Center of Gravity Festival was an annual three-day sport and music festival held in Kelowna, British Columbia, at City Park on Okanagan Lake.

==Background==
Center of Gravity was founded by Scott Emslie in 2008 and is organized by Kelowna-based production company Wet Ape Productions. The event features eight sports: beach volleyball, crossfit, basketball, wakeboarding, freestyle mountain biking, FMX, skateboarding, and BMX. The event has three stages of music playing various genres of electronic, hip hop and rock (although primarily electronic focused) throughout the days and nights.

In March 2020 the organisers announced the festival would not be returning.

In February 2019 the organisers had announced there would be a hiatus and the 2019 event wouldn't take place. In recent years there had been difficulties controlling the crowds. A teenager had died from a drug overdose at the 2018 event.

==Past events==

===2018===
Taking place from July 27 to 29, the event was headlined by Wu-Tang Clan, Zedd, and French Montana.

===2014===
In 2014 the event moved from the long August weekend to a weekend in July. Despite attracting attendance of 7,000 per day the organisers lost money. The local authority urged Emslie to broaden the demographic and improve security.

===2011===
The 3-day festival brought in 25,000+ attendees. Showcased a variety of genres of music on 3 different stages.

- Main Stage: held a different concert each night, headliners included A-Trak, Calvin Harris, Chromeo, Classified, Dev and The Cataracs, and more.
- Beach Stage: an electronic dance stage located in a 1,000-person beverage garden, featuring artists such as LA Riots and Bad Boy Bill.
- Bass Stage: located under the trees in City Park and played mostly dubstep, drum and bass, and hip hop, featuring artists Mat the Alien, Downlink, Snak the Ripper and more.

Featured over 200 professional athletes in five different sports, as well as introduced the all-new sports zone the "Urban Zone".

===2010===
Established as one of the largest sport and entertainment festivals in western Canada, COG added Freestyle Moto Cross and Jet Ski racing to the sports action. There were two stages, Beach Stage and Main Stage.

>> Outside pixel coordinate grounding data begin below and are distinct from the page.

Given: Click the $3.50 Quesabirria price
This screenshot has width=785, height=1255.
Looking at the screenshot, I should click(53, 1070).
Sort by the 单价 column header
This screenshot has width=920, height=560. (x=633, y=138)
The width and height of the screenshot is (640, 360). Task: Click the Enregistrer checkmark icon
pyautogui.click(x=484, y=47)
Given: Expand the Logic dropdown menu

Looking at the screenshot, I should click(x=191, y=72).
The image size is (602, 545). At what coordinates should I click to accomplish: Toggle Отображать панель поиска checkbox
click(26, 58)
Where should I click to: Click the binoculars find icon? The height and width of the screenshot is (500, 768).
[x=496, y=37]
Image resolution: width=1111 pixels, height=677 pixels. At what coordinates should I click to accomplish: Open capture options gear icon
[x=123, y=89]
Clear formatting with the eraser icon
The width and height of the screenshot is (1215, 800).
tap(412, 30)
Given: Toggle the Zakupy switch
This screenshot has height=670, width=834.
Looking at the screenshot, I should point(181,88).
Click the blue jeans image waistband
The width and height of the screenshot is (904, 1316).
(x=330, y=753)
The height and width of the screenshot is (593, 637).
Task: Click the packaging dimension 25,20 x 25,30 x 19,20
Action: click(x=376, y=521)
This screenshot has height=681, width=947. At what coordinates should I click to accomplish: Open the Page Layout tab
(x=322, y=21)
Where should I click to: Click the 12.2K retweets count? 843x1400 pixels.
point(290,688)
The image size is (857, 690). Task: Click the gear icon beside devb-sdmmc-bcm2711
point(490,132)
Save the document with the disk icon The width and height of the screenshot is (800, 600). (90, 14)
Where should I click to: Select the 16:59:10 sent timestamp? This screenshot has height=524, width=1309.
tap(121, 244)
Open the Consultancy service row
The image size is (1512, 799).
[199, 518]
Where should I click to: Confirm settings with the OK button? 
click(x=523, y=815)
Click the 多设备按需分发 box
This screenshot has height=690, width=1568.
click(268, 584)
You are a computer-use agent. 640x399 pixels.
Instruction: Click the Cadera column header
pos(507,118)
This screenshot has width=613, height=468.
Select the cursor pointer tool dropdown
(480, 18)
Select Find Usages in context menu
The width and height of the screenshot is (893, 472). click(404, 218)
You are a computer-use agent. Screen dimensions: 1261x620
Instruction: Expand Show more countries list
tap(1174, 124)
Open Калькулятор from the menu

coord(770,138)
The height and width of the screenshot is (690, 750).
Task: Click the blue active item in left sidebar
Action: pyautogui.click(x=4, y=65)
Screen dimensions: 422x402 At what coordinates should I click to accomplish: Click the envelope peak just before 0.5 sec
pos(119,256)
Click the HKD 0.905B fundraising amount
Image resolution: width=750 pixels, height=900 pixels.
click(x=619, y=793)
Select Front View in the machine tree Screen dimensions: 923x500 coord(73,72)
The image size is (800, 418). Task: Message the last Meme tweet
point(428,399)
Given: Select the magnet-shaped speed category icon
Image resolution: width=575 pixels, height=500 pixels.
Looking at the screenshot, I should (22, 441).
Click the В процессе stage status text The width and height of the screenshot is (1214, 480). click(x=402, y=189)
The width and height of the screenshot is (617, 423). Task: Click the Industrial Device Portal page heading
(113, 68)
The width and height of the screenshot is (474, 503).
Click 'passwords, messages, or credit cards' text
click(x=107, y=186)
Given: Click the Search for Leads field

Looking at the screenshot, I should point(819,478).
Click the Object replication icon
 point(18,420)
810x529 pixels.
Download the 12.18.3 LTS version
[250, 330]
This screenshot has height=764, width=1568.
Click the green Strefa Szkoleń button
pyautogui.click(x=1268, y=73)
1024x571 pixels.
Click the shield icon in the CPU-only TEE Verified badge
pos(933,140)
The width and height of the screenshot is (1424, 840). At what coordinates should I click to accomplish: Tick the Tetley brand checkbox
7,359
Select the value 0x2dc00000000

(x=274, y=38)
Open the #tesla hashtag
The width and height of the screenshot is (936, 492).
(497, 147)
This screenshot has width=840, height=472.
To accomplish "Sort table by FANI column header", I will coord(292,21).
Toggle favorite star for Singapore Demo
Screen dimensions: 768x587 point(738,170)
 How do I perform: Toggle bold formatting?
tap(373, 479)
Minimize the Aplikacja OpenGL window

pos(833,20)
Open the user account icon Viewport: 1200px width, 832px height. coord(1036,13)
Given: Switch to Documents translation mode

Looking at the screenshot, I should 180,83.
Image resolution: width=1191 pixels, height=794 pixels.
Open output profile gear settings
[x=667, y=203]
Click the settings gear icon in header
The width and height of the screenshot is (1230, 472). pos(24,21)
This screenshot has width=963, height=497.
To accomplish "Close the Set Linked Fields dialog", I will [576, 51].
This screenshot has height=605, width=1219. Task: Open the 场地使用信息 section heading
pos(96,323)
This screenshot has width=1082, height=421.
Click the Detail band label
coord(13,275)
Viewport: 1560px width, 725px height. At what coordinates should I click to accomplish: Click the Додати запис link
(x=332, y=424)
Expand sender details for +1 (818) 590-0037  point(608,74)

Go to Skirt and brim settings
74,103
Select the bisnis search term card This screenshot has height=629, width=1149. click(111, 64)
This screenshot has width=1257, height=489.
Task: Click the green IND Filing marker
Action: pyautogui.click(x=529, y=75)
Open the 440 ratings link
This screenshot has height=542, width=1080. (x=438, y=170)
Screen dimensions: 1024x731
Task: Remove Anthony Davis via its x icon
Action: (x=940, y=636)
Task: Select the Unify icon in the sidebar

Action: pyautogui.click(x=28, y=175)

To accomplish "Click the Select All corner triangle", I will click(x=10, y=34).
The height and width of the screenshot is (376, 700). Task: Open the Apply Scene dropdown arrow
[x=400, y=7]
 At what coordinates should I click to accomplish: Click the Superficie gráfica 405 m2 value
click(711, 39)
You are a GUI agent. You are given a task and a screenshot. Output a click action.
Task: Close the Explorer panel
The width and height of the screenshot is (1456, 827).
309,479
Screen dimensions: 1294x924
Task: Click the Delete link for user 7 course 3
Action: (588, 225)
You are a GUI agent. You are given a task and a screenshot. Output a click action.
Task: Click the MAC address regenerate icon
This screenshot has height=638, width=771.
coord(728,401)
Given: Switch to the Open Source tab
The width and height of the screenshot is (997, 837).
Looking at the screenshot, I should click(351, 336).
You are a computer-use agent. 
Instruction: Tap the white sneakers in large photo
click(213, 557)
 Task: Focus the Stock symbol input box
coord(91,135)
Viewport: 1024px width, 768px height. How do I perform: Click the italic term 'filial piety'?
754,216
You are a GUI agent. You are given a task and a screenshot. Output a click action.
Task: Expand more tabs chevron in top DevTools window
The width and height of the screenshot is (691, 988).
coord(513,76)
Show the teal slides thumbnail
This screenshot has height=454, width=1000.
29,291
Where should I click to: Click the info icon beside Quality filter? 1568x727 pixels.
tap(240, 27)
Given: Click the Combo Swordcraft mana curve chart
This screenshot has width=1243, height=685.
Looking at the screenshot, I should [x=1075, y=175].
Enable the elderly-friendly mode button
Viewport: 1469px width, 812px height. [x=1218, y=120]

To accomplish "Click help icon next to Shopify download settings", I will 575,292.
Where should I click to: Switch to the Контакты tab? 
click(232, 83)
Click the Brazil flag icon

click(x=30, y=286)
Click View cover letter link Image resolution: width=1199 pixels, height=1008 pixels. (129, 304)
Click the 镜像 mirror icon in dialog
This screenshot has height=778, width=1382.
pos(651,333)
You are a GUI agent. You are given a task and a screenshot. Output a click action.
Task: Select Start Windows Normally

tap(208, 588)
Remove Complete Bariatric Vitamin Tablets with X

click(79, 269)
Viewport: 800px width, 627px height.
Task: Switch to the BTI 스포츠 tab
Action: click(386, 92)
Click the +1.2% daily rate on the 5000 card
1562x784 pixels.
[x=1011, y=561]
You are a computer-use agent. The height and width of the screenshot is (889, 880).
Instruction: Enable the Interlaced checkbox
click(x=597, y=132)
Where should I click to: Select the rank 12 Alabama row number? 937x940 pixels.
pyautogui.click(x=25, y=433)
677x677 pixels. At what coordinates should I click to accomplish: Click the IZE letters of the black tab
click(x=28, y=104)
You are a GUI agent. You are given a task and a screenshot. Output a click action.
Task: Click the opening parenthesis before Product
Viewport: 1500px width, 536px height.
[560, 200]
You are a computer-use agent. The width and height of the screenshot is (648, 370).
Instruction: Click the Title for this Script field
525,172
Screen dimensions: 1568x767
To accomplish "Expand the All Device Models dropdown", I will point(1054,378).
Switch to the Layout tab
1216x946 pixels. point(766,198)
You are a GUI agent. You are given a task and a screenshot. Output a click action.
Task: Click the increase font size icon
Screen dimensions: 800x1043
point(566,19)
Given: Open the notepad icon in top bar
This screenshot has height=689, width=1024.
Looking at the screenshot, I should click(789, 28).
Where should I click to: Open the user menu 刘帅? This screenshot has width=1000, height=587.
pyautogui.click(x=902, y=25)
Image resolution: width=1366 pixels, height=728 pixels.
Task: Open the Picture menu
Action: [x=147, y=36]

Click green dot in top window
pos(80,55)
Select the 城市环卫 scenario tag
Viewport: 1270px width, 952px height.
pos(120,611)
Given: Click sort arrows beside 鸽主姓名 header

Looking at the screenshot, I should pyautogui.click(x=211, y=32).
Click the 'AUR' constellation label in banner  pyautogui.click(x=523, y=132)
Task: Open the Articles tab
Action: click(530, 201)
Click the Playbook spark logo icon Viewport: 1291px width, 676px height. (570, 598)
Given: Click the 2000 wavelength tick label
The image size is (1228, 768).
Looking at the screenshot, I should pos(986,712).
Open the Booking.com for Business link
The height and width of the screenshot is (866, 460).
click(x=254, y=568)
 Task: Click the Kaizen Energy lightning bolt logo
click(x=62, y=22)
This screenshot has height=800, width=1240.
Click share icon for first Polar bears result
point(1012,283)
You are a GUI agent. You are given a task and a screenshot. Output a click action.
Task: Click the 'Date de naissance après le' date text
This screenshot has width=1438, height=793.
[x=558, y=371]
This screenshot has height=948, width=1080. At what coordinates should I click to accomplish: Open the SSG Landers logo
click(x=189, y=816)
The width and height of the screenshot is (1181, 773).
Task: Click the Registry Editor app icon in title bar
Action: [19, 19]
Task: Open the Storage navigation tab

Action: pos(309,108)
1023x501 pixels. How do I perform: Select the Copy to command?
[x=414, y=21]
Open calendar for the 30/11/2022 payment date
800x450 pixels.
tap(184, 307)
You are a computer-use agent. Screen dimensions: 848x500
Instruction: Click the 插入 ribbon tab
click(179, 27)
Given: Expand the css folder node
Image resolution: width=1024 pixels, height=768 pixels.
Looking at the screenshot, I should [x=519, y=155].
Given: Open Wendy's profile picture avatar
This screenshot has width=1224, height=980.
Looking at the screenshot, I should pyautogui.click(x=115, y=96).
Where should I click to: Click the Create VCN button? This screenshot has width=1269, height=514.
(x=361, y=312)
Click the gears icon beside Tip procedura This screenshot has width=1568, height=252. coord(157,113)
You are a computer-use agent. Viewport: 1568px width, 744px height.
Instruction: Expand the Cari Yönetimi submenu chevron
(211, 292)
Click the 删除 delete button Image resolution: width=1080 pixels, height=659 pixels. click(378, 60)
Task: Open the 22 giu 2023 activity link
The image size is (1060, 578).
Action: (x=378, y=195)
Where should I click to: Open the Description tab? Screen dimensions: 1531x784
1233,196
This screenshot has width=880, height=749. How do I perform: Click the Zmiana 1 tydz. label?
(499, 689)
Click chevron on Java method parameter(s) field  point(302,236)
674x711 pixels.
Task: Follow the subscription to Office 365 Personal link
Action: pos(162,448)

Headliners included Steve Aoki, Naughty by Nature, Dragonette, Karl Wolf and more.

===2009===
Basketball and wakeboarding were added to the sports line-up, and big-name Canadian artists Bif Naked, Kardinal Offishall, and Danny Fernandes performed on the Main Stage.

===2008===
First year as "Center of Gravity", the Dirt Zone was added to include Freestyle Mountain Bike riders in a dirt jump competition.

===2007===
Originally called "Volleyfest", it started as a professional beach volleyball tournament with local entertainment.